→ EXERCISE DESCRIPTION: An exact transcription is needed, beginning at the line with "Task: Click the Keysight logo in title bar" and ending at the last line of the listing, with pictures left out and nothing else added.

→ SUPPLIED INFORMATION:
==*==
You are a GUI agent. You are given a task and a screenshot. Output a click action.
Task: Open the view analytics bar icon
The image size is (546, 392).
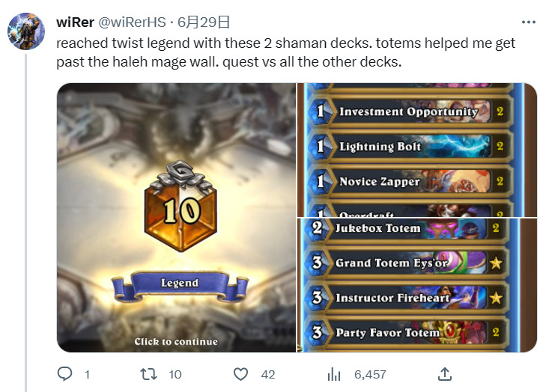pyautogui.click(x=334, y=374)
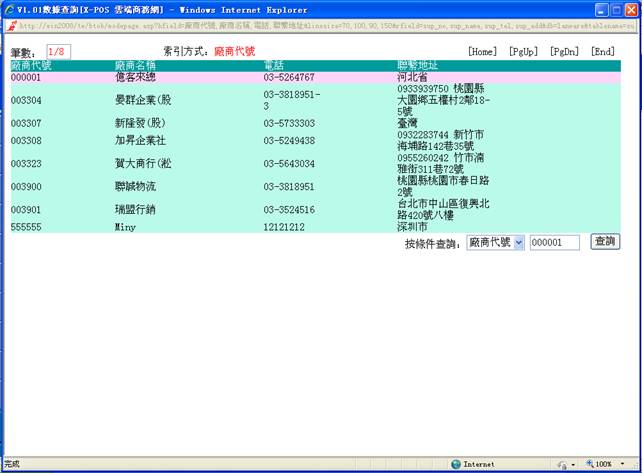Open the security icon dropdown arrow in status bar
The height and width of the screenshot is (473, 642).
pyautogui.click(x=573, y=464)
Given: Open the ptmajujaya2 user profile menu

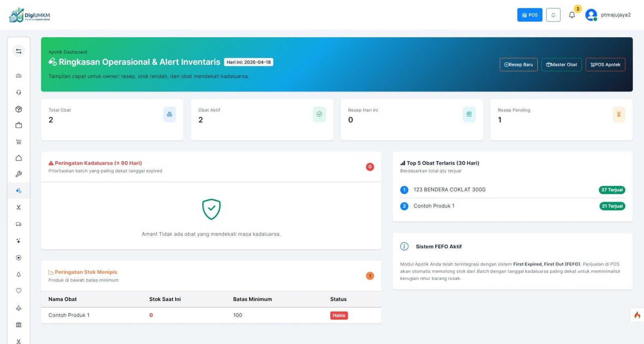Looking at the screenshot, I should pyautogui.click(x=608, y=15).
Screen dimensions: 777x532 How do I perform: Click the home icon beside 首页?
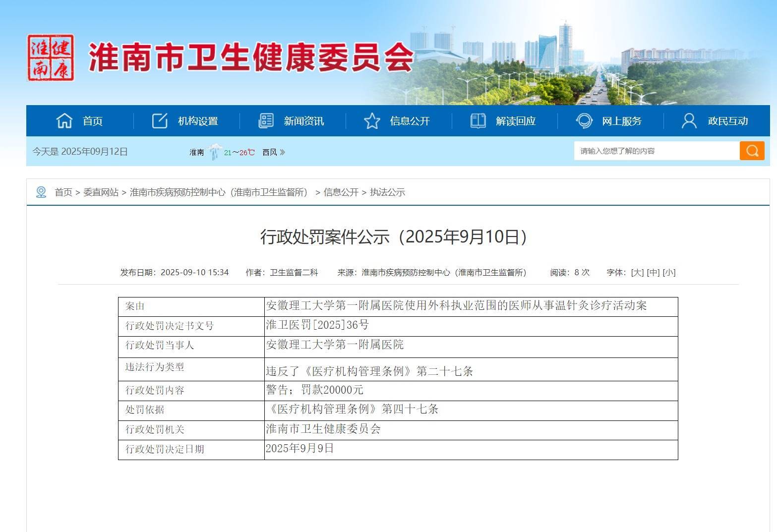pos(64,120)
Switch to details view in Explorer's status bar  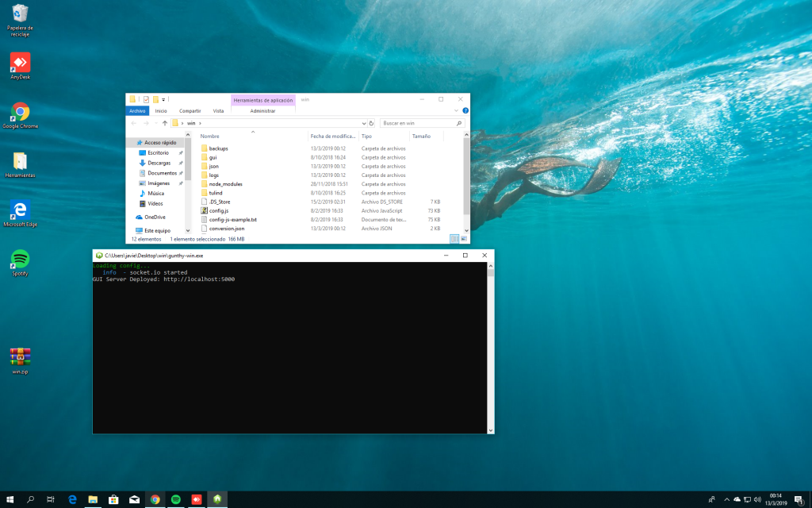click(454, 238)
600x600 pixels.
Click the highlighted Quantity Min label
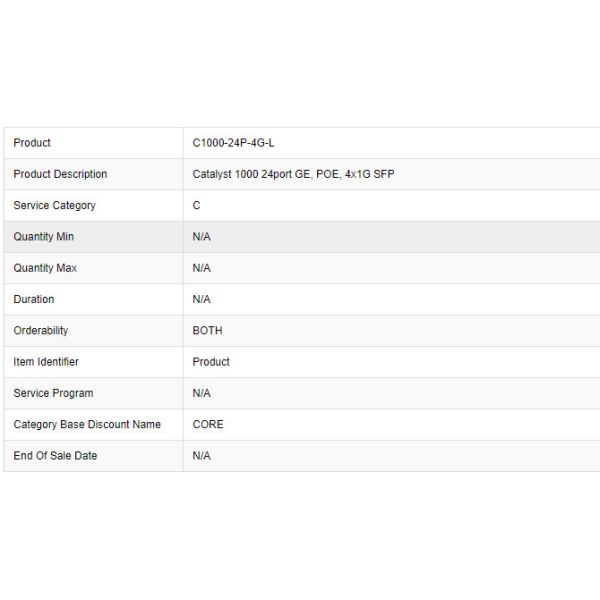(44, 237)
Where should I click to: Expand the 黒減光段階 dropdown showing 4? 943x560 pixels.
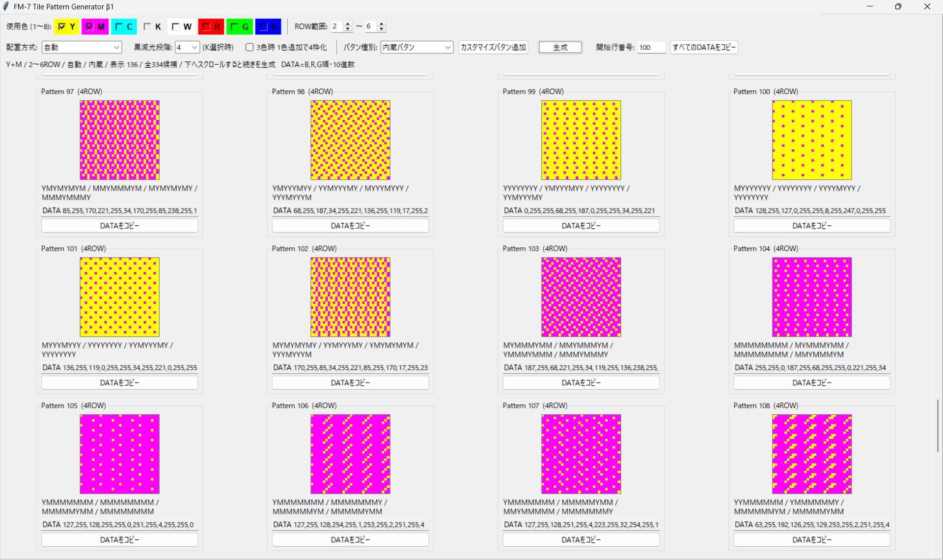pos(187,47)

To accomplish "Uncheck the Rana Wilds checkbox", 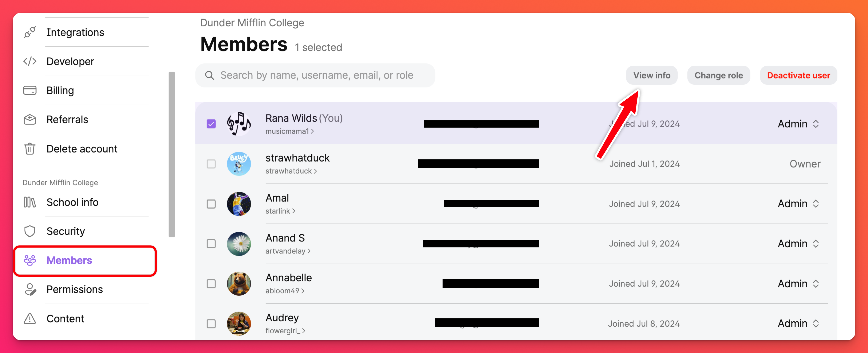I will 211,124.

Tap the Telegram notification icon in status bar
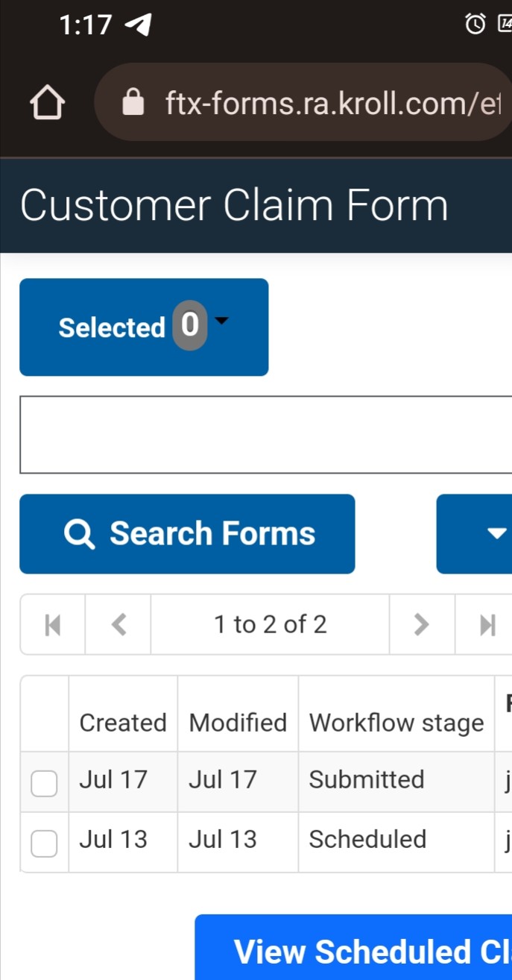point(138,25)
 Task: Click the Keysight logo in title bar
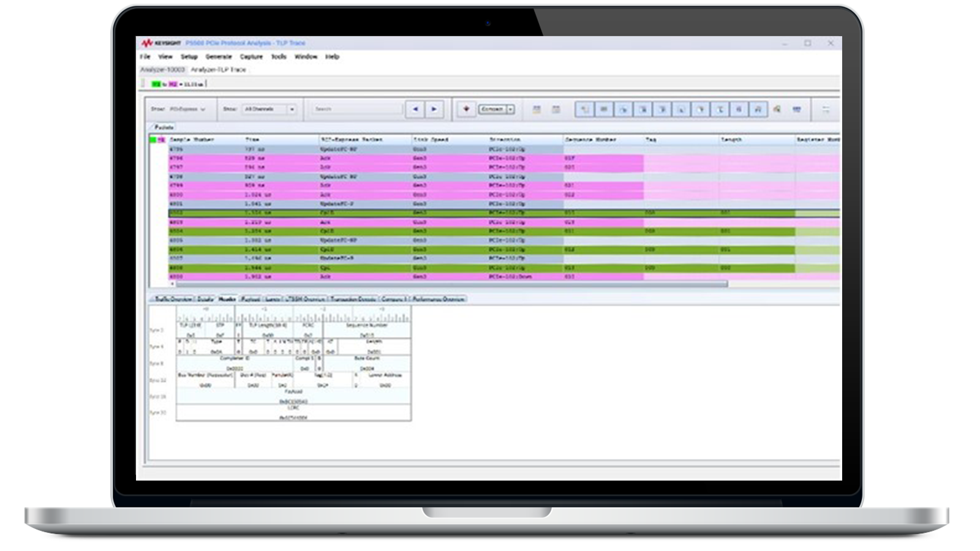[x=161, y=43]
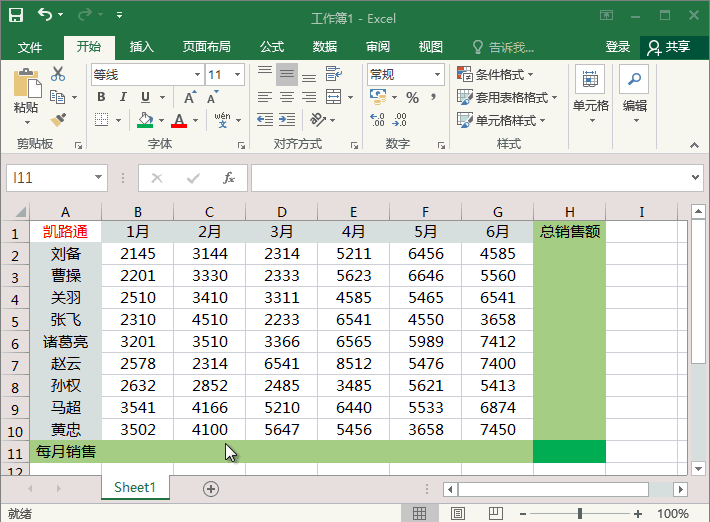Select the Format Painter brush
Image resolution: width=710 pixels, height=522 pixels.
click(58, 119)
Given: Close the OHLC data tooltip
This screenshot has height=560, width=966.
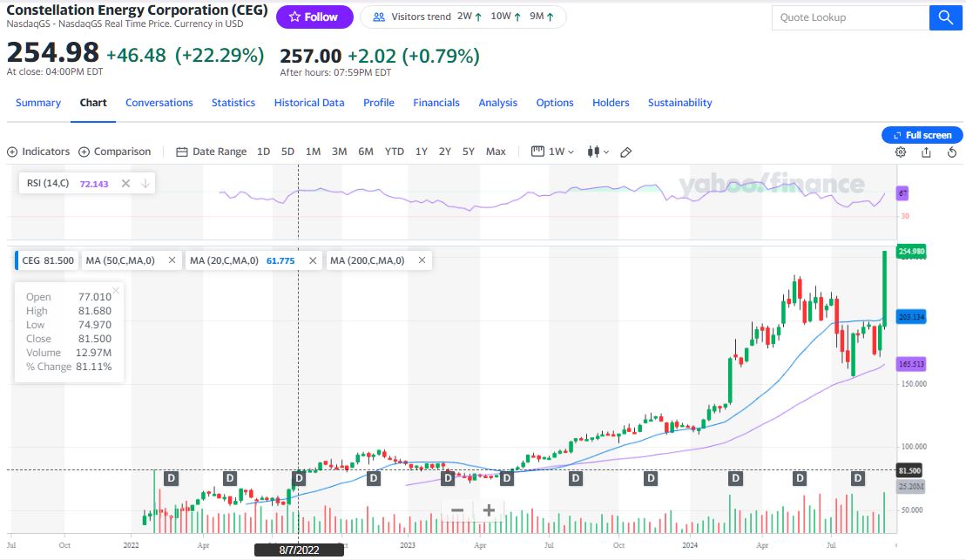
==*==
→ SOLUTION TO THIS TASK:
 Task: Click the Keysight logo in title bar
[x=161, y=43]
Select the Format Painter brush
Image resolution: width=710 pixels, height=522 pixels.
click(58, 119)
Given: Close the OHLC data tooltip
This screenshot has height=560, width=966.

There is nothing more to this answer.